The Australian Rural Mental Health Study examined the way in which unnecessary alcohol use can determine someone's psychological symptoms and damage their mental health in rural communities. As evident in the graph, the study demonstrated that at least one individual in each age group consumed alcohol at a life-damaging level. The youngest age group drinks alcohol in the most harmful category, substantially contributing to the high levels of psychological distress that 18-34 year olds experience in rural areas.

== Preventative strategies ==
Whilst excessive alcohol consumption is evidently a severe problem in rural communities, there are a number of strategies the Australian government has implemented to reduce these poor health behaviours:

=== The Ministerial Drug and Alcohol Forum ===
In 2015, the Council of Australian Governments decided it was vital to implement a new and innovative Ministerial Forum to endorse drug and alcohol preventative strategies in Australia. The Forum created a new policy, namely the National Drug Strategy, which aims to prevent and decrease harm facilitated by the excessive use of alcohol and drugs in Australia in 2017–2026. The strategy is divided into more specific categories, whereby in 2018 the "National Alcohol and other Drug Workforce Development Strategy" illustrates the need for effective alcohol reduction strategies and specialised health services in rural, isolated and remote areas.

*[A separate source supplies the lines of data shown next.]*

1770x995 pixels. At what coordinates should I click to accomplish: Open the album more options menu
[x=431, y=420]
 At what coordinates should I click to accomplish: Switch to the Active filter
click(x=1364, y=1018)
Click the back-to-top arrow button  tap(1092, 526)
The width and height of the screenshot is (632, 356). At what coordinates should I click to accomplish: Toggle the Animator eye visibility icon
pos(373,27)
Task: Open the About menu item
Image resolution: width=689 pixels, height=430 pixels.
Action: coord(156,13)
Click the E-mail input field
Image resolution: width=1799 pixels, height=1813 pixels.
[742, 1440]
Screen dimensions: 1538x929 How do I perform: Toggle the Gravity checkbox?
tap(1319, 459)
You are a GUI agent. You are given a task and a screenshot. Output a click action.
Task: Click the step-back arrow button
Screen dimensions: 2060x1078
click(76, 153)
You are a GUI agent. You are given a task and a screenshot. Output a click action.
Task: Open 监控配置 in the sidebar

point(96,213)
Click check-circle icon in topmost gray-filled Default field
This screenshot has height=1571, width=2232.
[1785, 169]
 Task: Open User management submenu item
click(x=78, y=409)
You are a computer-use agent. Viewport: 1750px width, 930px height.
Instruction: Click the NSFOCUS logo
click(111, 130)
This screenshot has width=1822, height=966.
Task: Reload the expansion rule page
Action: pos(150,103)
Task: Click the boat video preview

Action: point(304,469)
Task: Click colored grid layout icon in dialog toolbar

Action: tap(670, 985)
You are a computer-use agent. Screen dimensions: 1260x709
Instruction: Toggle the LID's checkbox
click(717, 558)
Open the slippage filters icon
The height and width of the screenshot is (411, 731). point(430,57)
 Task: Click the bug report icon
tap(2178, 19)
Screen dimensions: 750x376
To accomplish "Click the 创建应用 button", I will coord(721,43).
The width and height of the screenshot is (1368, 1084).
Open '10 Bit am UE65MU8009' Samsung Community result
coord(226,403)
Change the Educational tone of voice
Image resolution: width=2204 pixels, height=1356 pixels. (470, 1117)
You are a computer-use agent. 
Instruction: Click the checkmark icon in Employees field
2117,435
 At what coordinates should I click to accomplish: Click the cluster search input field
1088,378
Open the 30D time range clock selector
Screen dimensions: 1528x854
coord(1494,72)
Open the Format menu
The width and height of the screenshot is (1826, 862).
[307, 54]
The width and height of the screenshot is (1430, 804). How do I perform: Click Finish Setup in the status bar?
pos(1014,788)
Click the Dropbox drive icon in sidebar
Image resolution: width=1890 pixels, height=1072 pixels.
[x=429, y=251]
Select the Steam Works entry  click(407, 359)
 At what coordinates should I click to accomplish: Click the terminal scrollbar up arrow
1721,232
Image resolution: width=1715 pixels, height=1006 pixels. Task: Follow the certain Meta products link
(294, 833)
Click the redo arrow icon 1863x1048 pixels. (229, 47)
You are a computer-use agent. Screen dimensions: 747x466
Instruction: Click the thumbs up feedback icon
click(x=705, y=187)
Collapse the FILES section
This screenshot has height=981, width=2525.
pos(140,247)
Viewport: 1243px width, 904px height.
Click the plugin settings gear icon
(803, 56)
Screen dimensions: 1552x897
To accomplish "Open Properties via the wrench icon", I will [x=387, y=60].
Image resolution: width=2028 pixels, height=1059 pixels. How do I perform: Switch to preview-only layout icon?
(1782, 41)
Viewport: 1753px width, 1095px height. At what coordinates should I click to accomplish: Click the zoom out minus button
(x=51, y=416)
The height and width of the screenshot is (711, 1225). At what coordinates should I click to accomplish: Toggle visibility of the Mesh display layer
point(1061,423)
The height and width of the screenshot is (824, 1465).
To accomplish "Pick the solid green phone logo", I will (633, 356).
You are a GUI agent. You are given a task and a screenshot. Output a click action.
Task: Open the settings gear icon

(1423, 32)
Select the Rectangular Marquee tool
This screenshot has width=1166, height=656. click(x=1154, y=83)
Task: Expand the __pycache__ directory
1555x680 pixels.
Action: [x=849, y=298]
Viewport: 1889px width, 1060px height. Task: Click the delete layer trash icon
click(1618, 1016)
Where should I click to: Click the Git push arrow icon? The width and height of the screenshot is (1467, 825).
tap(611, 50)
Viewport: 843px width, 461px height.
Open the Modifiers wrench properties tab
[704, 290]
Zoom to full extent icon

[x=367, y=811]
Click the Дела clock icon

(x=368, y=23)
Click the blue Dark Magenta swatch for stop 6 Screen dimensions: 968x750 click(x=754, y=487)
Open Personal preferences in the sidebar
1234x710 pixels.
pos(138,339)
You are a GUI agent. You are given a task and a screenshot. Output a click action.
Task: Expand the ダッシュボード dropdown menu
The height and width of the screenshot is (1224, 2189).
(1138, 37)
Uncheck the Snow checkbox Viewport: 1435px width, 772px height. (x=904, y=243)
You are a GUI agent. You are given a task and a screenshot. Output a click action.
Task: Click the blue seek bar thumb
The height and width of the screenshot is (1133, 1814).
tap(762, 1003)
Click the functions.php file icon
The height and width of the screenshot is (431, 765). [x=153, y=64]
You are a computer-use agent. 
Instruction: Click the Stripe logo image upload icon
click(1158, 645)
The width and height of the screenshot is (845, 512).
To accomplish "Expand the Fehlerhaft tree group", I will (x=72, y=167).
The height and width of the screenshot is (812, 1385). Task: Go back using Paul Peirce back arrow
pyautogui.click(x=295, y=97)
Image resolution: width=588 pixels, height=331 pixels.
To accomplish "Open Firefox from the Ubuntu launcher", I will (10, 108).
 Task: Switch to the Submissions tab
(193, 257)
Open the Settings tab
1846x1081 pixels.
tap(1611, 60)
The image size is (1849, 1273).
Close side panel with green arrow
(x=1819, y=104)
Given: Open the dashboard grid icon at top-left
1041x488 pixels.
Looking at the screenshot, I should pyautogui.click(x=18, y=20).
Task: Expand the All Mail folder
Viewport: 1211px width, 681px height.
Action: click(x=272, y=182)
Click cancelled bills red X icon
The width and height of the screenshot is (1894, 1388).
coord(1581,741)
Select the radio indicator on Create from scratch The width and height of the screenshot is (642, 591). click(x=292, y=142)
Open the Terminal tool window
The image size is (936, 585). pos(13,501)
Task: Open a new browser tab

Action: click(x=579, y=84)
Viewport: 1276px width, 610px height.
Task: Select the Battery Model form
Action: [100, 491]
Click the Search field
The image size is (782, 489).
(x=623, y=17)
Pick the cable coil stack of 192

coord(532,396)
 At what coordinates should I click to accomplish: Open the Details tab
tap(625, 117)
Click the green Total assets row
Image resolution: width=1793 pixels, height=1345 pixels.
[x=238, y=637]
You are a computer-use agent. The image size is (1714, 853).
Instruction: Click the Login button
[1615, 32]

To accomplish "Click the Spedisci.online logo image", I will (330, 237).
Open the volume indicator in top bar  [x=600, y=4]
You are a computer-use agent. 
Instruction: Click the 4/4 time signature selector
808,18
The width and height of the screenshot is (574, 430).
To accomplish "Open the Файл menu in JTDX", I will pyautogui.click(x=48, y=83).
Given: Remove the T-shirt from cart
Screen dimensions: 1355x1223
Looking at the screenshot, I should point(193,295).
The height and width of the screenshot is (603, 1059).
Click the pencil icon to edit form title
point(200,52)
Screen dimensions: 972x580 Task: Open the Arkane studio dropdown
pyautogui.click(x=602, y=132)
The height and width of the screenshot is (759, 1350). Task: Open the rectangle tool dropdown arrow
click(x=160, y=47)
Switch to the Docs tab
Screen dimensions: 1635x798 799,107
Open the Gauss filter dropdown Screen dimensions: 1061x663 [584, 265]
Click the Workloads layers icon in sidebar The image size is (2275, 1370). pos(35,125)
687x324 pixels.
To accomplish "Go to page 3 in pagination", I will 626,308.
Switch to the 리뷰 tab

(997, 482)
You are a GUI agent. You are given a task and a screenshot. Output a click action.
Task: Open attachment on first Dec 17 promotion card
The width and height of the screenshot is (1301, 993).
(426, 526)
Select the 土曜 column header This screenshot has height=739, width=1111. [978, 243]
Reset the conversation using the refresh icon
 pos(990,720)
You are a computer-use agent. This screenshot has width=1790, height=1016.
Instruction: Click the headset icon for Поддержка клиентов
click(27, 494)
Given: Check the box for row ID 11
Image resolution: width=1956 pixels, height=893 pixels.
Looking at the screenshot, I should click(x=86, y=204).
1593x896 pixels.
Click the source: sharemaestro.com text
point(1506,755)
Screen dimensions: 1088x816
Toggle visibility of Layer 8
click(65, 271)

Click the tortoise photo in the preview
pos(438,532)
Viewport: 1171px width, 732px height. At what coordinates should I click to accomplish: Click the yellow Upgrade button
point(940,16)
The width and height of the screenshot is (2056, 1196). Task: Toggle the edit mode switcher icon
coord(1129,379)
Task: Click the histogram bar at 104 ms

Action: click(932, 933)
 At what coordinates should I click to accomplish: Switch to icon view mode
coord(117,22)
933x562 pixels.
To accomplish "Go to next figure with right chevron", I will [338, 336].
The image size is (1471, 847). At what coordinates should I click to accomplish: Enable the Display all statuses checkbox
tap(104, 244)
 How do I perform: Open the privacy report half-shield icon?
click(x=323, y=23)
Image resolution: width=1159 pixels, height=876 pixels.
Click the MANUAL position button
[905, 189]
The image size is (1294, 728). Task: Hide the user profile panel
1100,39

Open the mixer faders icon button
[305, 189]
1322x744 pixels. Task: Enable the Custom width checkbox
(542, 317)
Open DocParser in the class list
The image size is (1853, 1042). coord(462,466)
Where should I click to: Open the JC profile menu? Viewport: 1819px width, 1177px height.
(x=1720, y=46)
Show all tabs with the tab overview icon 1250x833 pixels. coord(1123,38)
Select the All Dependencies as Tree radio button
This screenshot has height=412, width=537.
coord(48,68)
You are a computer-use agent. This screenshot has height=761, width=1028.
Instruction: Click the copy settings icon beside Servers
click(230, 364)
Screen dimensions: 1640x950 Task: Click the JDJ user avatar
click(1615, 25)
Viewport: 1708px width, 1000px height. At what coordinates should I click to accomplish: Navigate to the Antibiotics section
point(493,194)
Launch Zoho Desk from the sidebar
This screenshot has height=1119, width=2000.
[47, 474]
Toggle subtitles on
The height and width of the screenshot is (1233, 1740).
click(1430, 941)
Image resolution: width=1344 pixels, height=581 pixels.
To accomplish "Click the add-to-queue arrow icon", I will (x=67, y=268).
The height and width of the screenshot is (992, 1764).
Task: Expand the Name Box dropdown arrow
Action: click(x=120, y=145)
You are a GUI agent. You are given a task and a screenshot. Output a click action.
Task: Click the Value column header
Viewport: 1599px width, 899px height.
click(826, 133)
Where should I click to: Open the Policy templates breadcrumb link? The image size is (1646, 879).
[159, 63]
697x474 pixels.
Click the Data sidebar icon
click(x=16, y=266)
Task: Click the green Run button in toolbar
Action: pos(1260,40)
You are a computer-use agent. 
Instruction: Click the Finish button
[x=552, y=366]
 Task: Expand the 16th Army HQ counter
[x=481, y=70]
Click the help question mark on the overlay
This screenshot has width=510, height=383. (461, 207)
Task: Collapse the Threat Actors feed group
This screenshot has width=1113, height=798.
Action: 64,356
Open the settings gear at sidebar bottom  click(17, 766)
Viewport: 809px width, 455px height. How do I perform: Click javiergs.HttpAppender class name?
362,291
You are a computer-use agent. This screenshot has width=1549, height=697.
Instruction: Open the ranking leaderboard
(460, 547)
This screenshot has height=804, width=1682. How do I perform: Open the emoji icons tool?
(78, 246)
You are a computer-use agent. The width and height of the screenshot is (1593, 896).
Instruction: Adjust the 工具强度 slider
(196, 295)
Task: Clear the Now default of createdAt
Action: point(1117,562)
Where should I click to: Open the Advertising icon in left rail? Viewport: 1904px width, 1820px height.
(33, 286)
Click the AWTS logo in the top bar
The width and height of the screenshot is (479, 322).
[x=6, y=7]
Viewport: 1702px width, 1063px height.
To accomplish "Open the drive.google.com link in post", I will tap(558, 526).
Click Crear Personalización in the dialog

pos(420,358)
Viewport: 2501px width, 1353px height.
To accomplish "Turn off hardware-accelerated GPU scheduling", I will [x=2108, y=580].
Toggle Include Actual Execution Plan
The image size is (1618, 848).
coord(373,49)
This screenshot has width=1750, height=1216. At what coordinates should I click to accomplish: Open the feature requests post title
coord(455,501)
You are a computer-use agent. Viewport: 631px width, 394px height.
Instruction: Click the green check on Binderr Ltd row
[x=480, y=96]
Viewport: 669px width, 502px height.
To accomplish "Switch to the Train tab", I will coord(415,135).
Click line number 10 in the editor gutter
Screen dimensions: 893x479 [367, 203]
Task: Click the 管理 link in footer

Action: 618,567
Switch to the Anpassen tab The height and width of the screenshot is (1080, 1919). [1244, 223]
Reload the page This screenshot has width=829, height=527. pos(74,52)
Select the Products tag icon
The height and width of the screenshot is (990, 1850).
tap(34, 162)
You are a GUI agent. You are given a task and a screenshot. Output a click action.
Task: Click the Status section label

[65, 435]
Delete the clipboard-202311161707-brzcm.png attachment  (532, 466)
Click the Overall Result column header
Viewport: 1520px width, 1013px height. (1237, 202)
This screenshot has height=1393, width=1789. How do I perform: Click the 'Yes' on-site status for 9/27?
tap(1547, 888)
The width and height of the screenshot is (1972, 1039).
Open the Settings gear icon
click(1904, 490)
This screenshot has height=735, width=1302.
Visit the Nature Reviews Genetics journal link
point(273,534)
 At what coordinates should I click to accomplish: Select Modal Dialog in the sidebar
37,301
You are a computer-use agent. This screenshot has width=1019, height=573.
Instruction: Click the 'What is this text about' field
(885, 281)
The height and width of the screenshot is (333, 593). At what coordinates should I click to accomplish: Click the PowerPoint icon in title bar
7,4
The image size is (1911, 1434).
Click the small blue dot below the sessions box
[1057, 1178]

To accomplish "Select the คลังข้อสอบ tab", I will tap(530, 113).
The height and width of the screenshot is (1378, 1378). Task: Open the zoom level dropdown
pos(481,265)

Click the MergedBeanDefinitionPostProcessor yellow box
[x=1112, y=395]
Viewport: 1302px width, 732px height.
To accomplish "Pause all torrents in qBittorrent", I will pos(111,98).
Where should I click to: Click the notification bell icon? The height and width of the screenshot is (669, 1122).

=== The National Preventative Health Taskforce ===
This preventative strategy aims for Australia to be the "Healthiest Country by 2020" and recognises the inequities of health and alcohol misuse between rural and urban civilians in Australia. The preventative health framework has numerous main aims to reduce the misuse of alcohol in rural regions of Australia. Some of these include:

- Modifying consumer supply and demand of alcohol to promote safer alcohol consumption.
- Creating more primary health care facilities in rural Australia to assist residents in making better choices for their health.
- Utilise the Australian "Close the Gap" government strategy to reduce the serious health disadvantage amongst Indigenous Australians.

=== The National Alliance for Action on Alcohol ===
This national organisation was formed to raise awareness of healthy practice in Australia, particularly in rural regions, and simultaneously improve its policies to reduce alcohol harm and consumption in these areas. The strategy has implemented an "Alcohol Policy Scorecard" across Australia, which tracks and benchmarks all state governments' movement of attempting to prevent and reduce harm that has been facilitated by significant alcohol consumption. In 2018, the alliance stated that the Northwest Territory government's drug and alcohol strategy has still not been finalised, unlike in the Northern Territory, which had made significant progress of reducing alcohol-facilitated harm by 68% since implementing the "Alcohol Harm Minimisation Action Plan".

== Effective interventions ==
Apart from the many preventative strategies that the Australian government has implemented to reduce alcohol misuse in rural Australia, there are also a number of programs that can assist with this reduction. Such interventions include "partial or complete bans on promotion of alcohol, measures to reduce drink driving, and targeted advice in the primary care setting".